A time of troubles is characteristic of a subscendental system. The latter may be defined as a loose relationship in which the whole portrays qualities of a lower order than one or more of the parts (our present global "system" has less social integration than such particular component parts at, say, Norway). At a point in time, however, a take off stage is crystalized or catalyzed and a new structuring moves rapidly through an embryonic state to reveal qualities which transcend the most advanced of the subscendental system's parts (14). (Such change does not bring a static utopia; each stage solves some problems and creates others).


At a certain stage in the process of contemporary human evolution, some catalyst may contribute the element required to shift Mankind to the stage of global consciousness and organization.

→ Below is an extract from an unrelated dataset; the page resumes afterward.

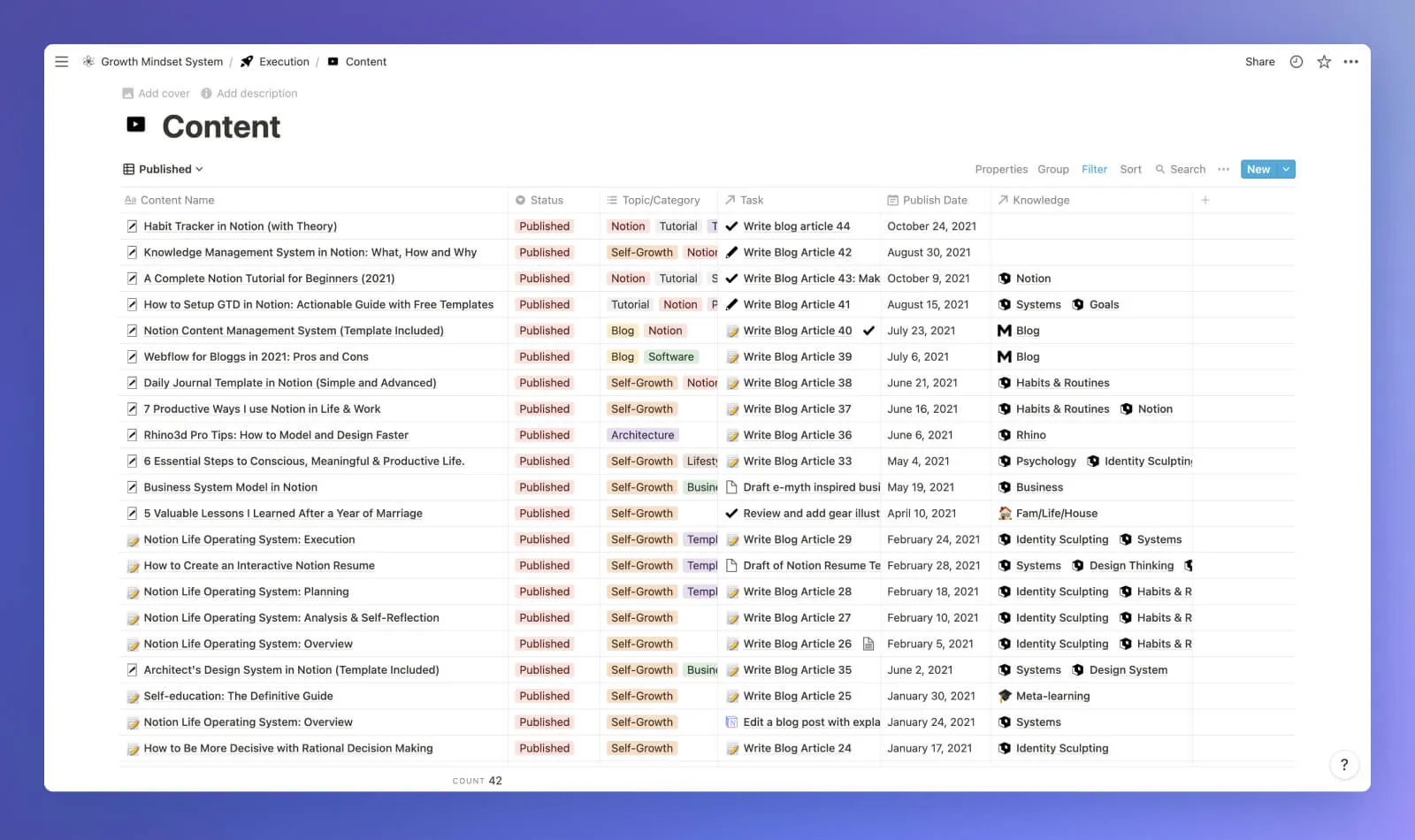Click the Add description link
Viewport: 1415px width, 840px height.
pyautogui.click(x=256, y=93)
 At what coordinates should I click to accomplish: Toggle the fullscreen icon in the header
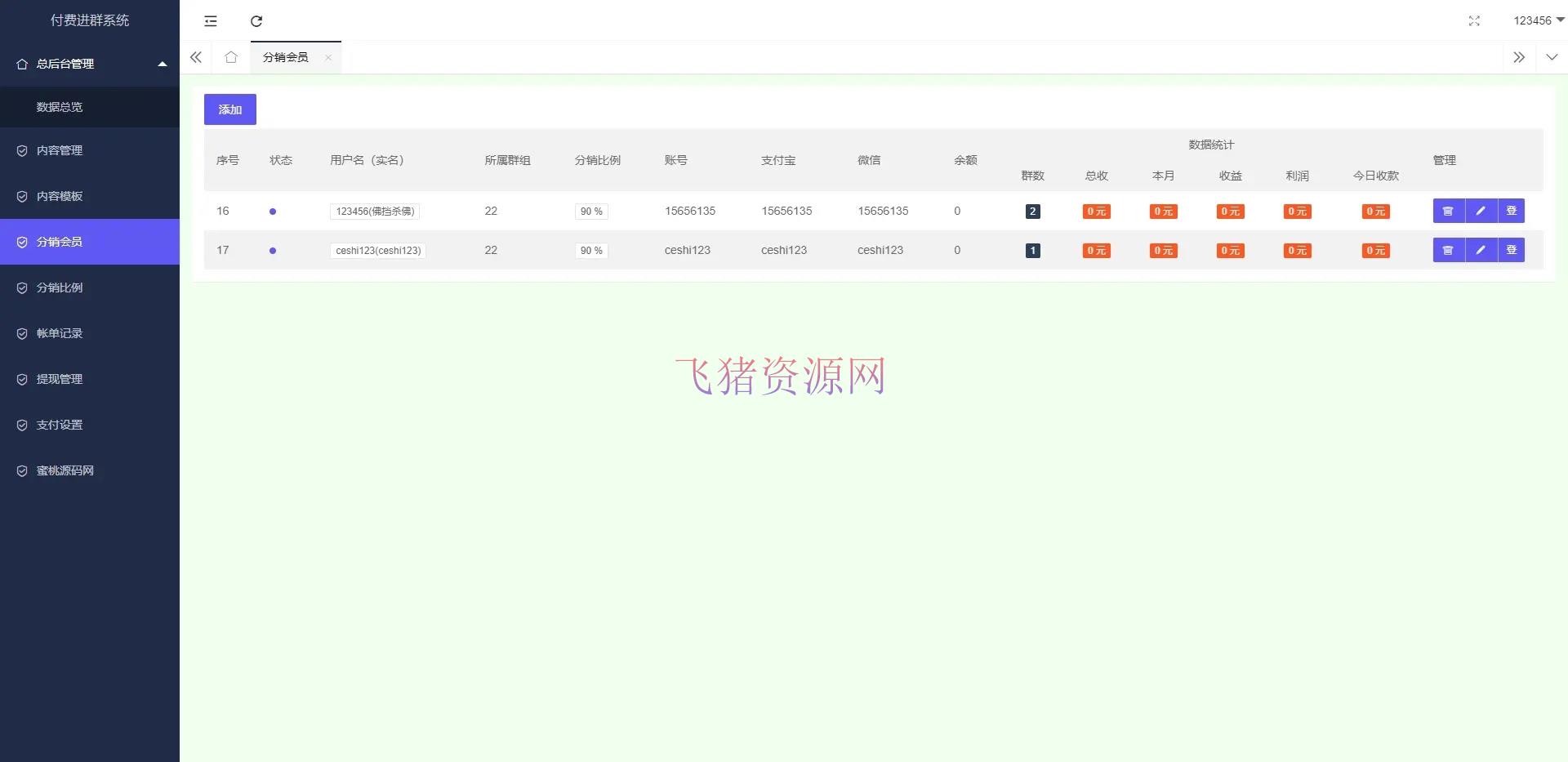click(x=1474, y=21)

There are many possible phenomena which might provide such a catalyst, ranging from the traditional Christian Second Coming to the science fiction writer's galactic messenger. A more prosaic phenomenon might be the global communication system at a certain level of content and structure. The content would relate very much to the question of emerging values; the structure might both reflect and facilitate the emergence of those values (15). For this reason, it is important to understand, and mold, the communications technology around which we build the future system of Mankind.


Two concluding apologies: One, to the female reader, I emphasize that the generic term "man" is always used in this book as including woman. The language needs an equivalent of "Ms" for "he" and "she"; though I detest that shade of liberationist thought which would make "it" a neutered equivalent of she and he. Two, the following structure is not a wall, constructed of uniform building blocks, neat in appearance. It is a mosaic terrace, of heterogeneous pavement, offering a path but looking quite disjointed if one makes the mistake of looking at the parts in isolation, rather than following the whole. The sequence of topics could be arranged in many ways: I hope the reader will follow each of them (even if many are familiar) in order to appreciate the specific perspective in each, which underlies the "shorthand" of the concluding chapter.



*Victor C. Ferkiss, Technological Man: The Myth and The Reality (Mentor, 1970). The above quotations are from pages 215, 166.